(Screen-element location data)
◇ ◇ ◇ ◇
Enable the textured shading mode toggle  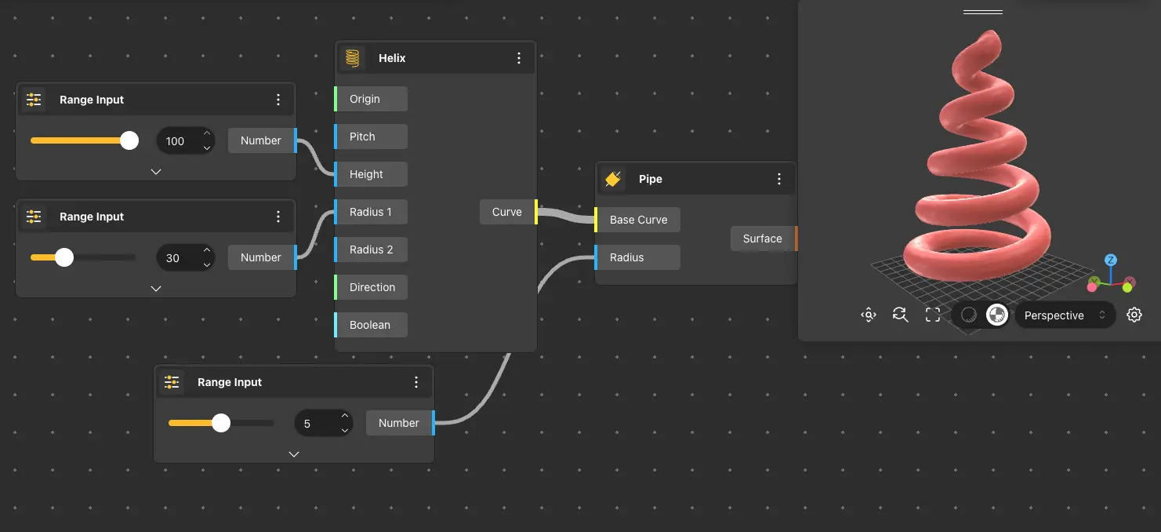(x=996, y=315)
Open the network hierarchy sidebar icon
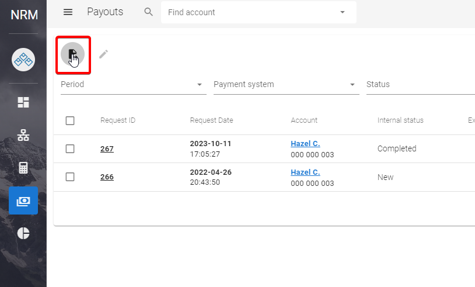 (x=23, y=136)
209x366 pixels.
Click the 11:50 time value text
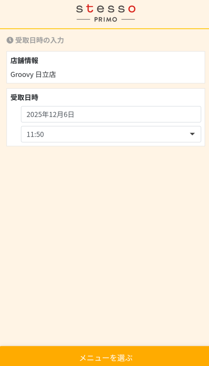[x=35, y=134]
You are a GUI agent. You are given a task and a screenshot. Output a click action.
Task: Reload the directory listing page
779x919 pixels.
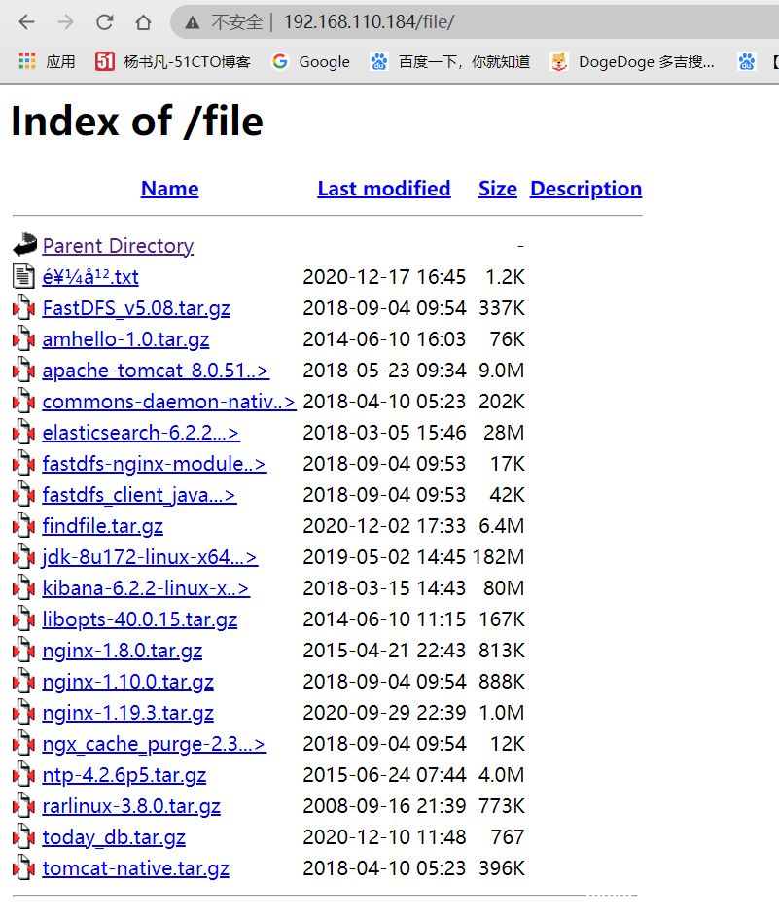click(x=103, y=21)
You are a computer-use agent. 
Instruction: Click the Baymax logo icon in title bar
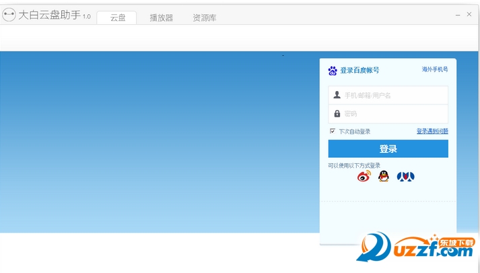point(9,14)
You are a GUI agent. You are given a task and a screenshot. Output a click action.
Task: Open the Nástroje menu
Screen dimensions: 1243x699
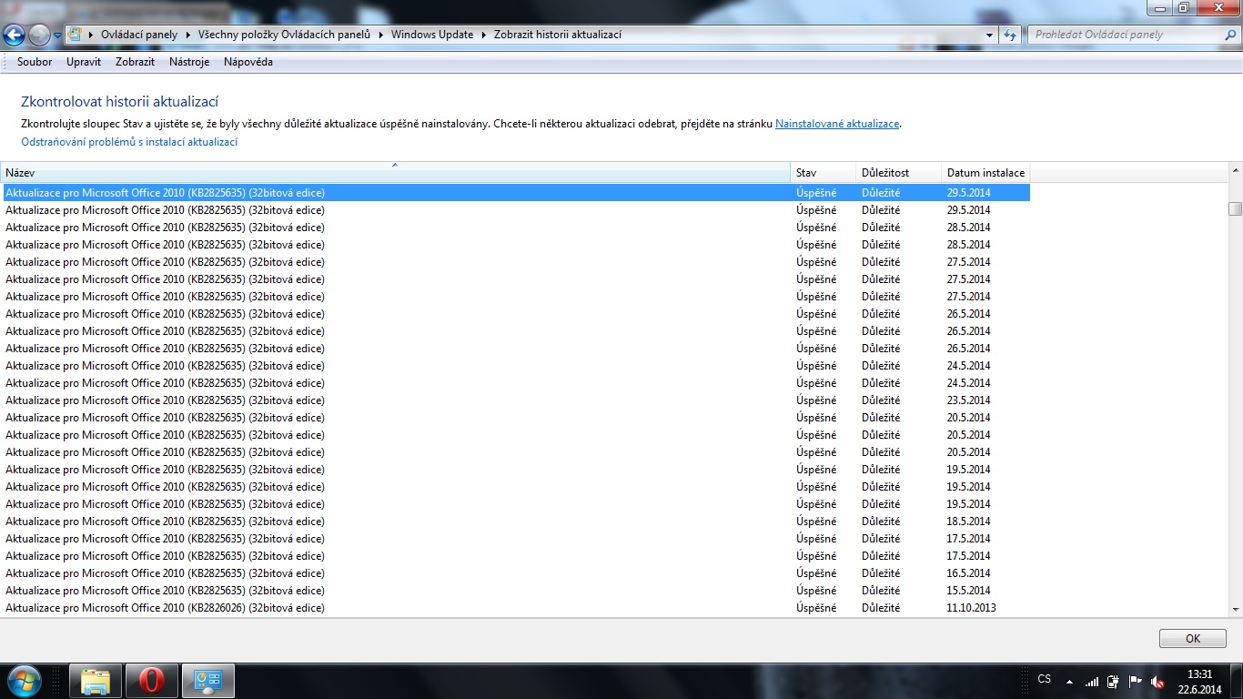[x=189, y=62]
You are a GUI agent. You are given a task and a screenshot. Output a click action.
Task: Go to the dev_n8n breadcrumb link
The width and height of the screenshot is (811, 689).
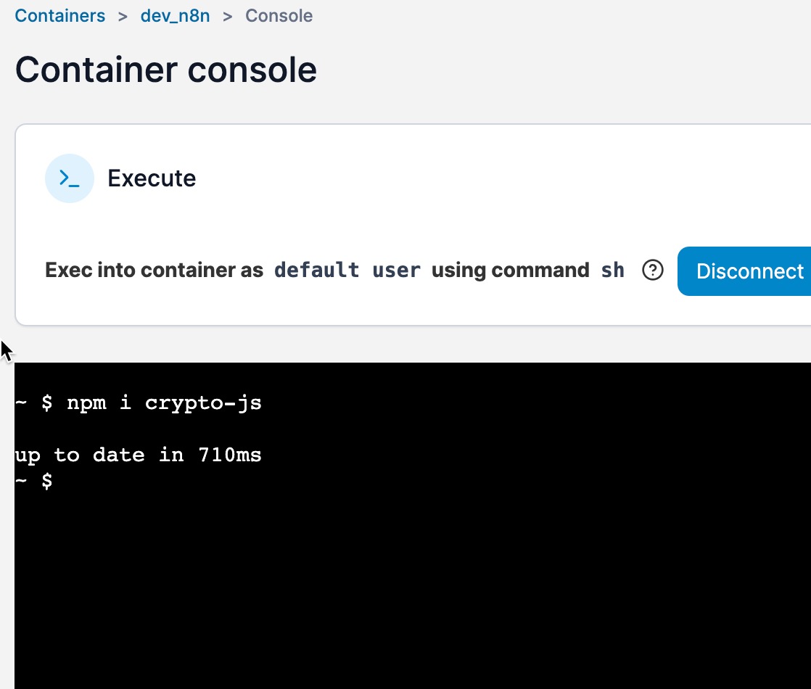tap(176, 15)
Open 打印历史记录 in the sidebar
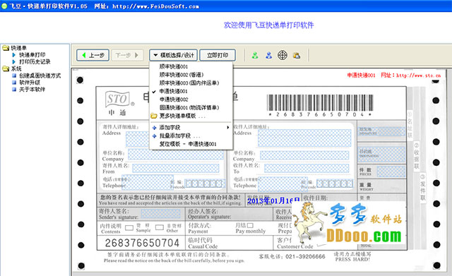Screen dimensions: 452x276 click(35, 61)
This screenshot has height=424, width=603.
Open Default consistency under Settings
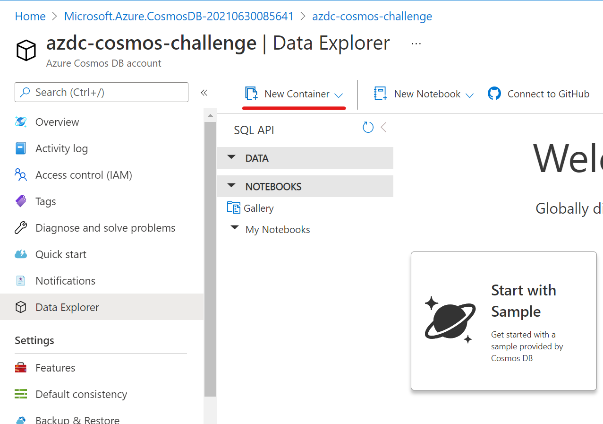tap(81, 394)
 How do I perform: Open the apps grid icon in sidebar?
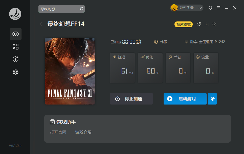(x=16, y=47)
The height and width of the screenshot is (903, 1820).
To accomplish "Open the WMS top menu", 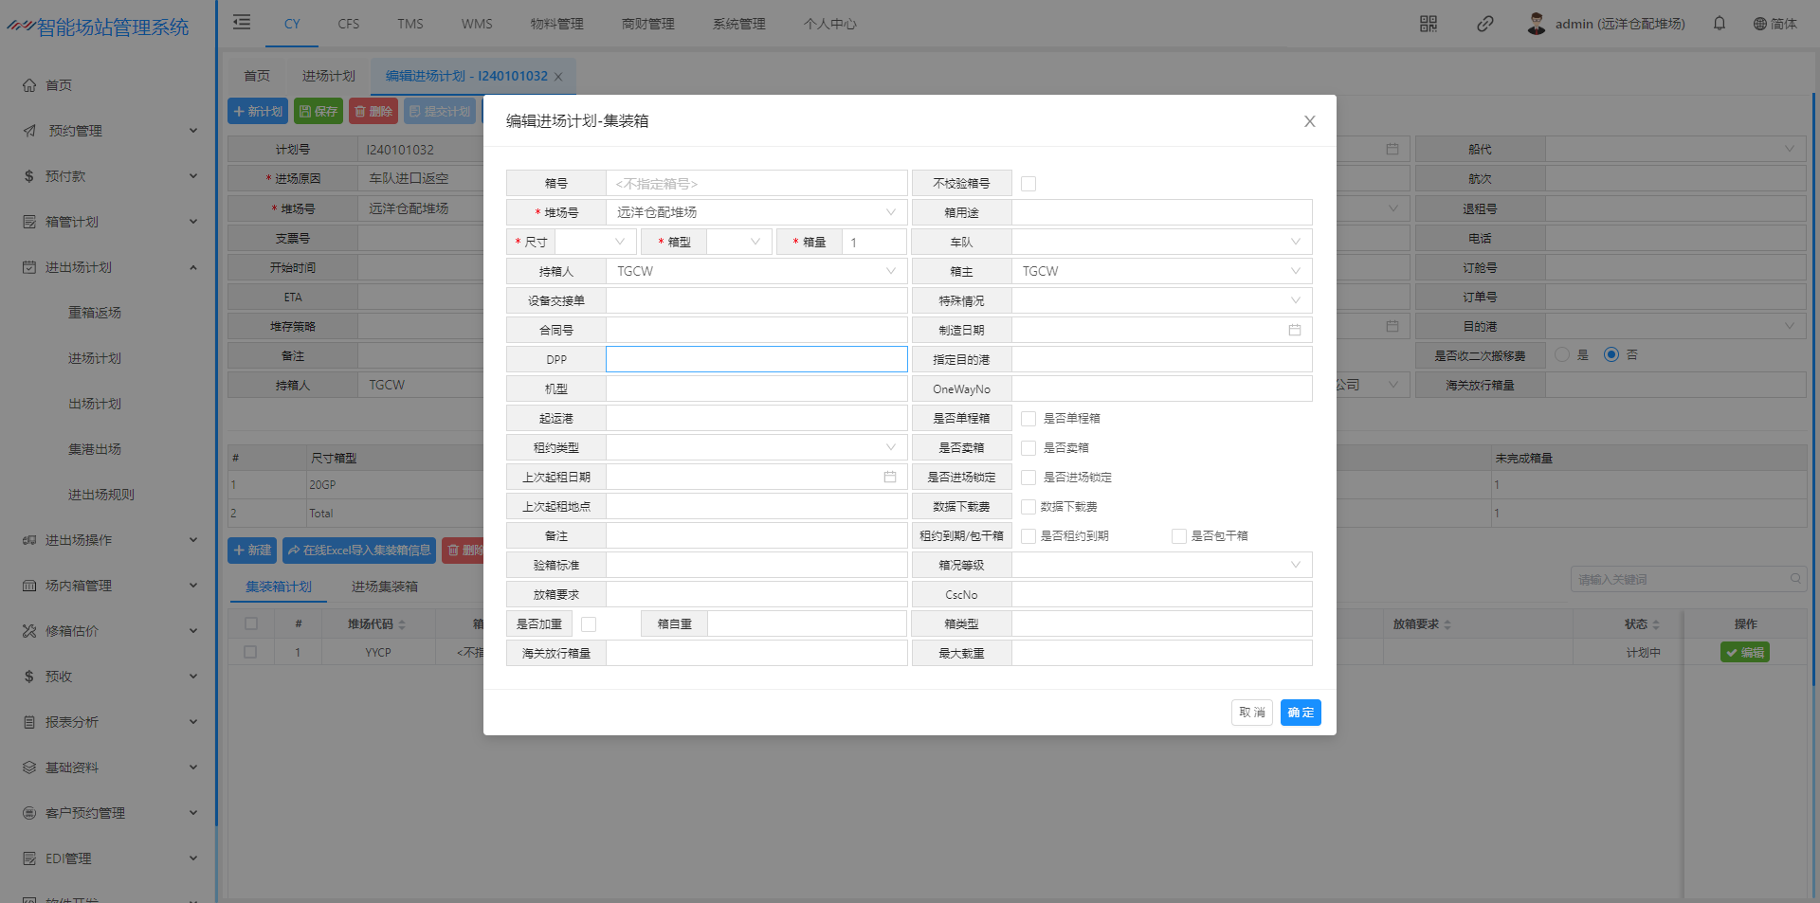I will [x=476, y=24].
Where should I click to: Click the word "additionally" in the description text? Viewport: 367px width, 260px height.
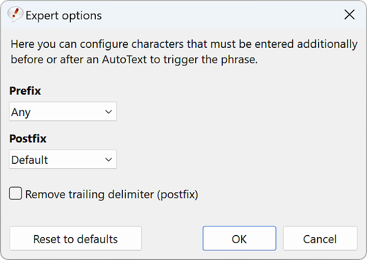tap(327, 44)
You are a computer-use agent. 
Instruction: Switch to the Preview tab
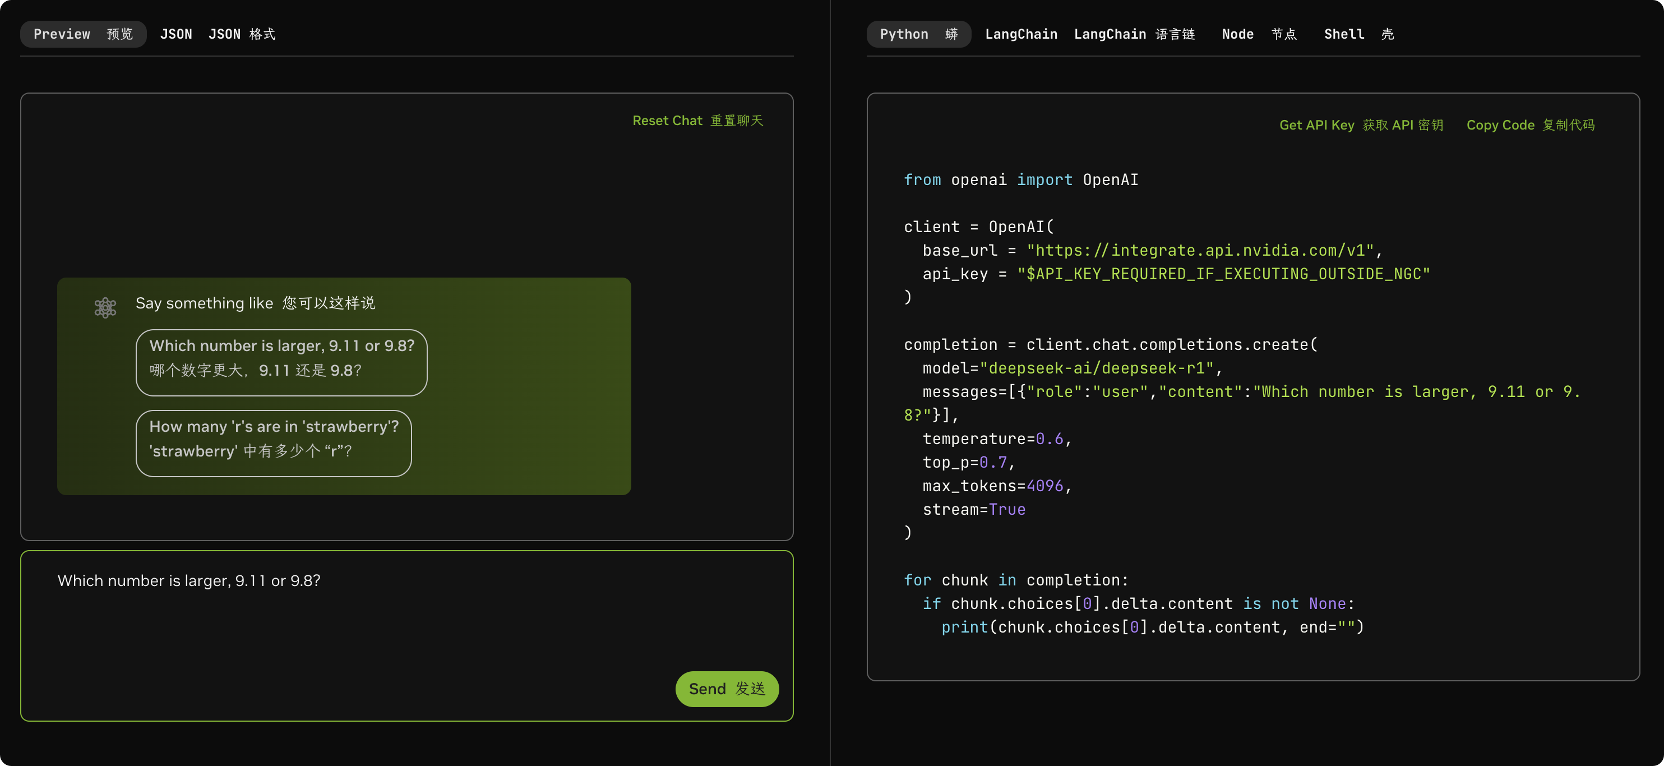tap(83, 34)
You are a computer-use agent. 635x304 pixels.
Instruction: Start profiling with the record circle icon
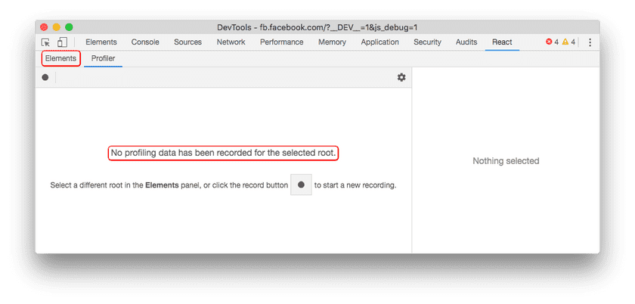tap(45, 77)
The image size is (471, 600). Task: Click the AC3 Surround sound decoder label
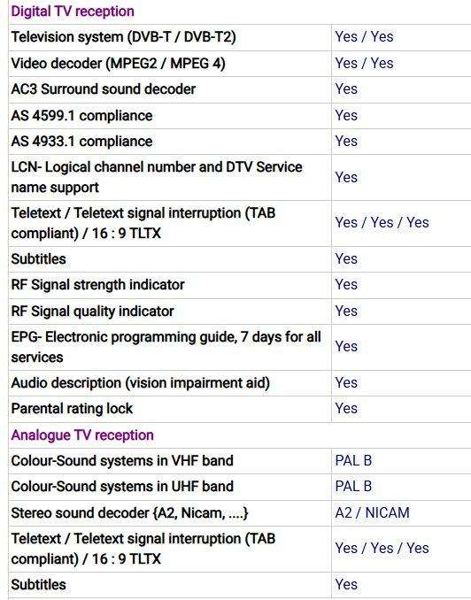click(x=104, y=89)
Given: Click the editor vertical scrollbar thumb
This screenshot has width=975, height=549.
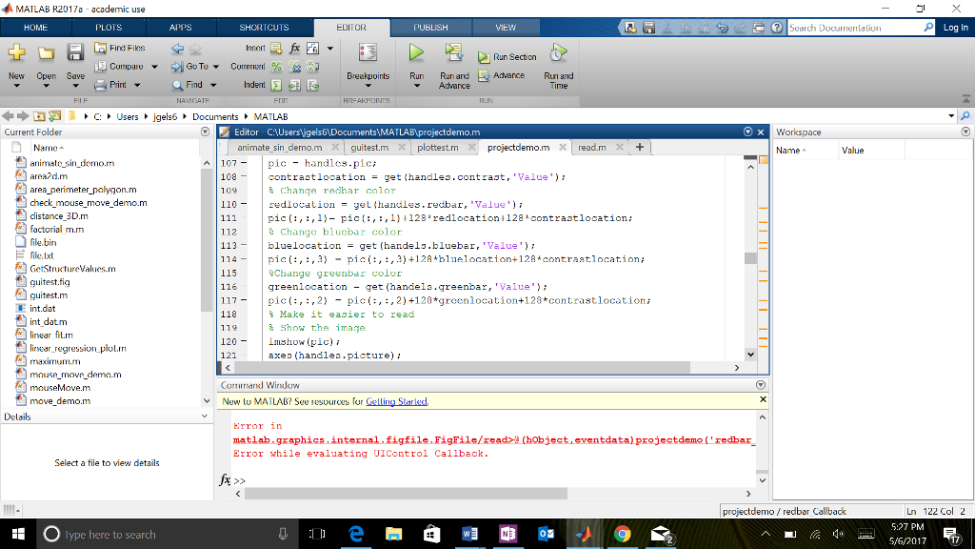Looking at the screenshot, I should pyautogui.click(x=750, y=257).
◇ ◇ ◇ ◇
> _EXERCISE DESCRIPTION_
Write out the data word for word, from the line holding "You are a computer-use agent. 635x304 pixels." through the end of the data, both ends included. Leave the pictures out.

> _CORRECT RESULT_
You are a computer-use agent. 635x304 pixels.
Instruction: Start profiling with the record circle icon
tap(45, 77)
The image size is (471, 600). Task: Click the AC3 Surround sound decoder label
click(x=104, y=89)
Given: Click the editor vertical scrollbar thumb
This screenshot has width=975, height=549.
Looking at the screenshot, I should pyautogui.click(x=750, y=257).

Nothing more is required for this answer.